Tenderlove Making

ESP8266 and Plantower Particle Sensor

Since forest fires have started to become a normal thing in the PNW, I’ve gotten interested in monitoring the air quality in and around my house. I found some sensors that will measure PM2.5 which is a standard for measuring air quality. The sensor I’m using is a PMS5003, and you can see the data sheet for it here. I like this sensor because it supports UART, so I was able to hook it to an FTDI and read data directly from my computer. I wanted to log the data, so I hooked it up to a Raspberry PI. However, I decided I’d like to measure the air quality in my office, a second room in the house, and also outside. Buying a Raspberry Pi for every sensor I purchase seems a little unreasonable, so I investigated a different solution. I settled on the ESP8266 E-01. This part can connect to wifi, knows how to speak UART, and is powerful enough to program directly. My plan was to read data from the sensor, then broadcast the data via UDP and have a central Raspberry Pi collect the data and report on it.
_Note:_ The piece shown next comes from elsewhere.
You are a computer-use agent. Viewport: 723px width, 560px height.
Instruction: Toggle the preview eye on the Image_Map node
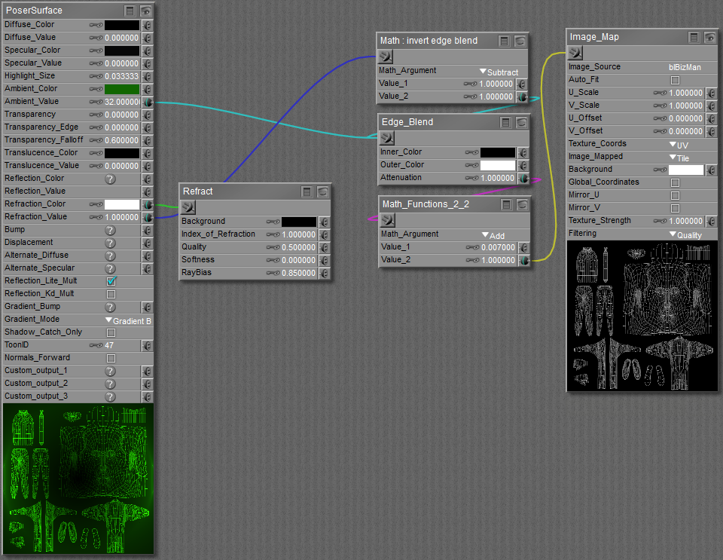709,37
Unfortunately, this plan has taken me many months to execute, so I’m going to write here the stuff I wish I had known when getting started.


Here are the parts I used:


Basically I just hooked the TX / RX pins to the Plantower sensor and set the CHPD and RST pins to high.

Challenges with the ESP8266

Now I’m basically going to complain about this chip, and then I’ll post the code I used.

The first issue I ran in to is that I’m not sure what to call this thing, so searching the internet became a challenge. It seems that “ESP8266” refers to the chip, but E-01 refers to the package? I’m still not actually sure. It seems there are several boards that have an ESP8266 mounted on them, but searching for ESP8266 with E01 seemed to work.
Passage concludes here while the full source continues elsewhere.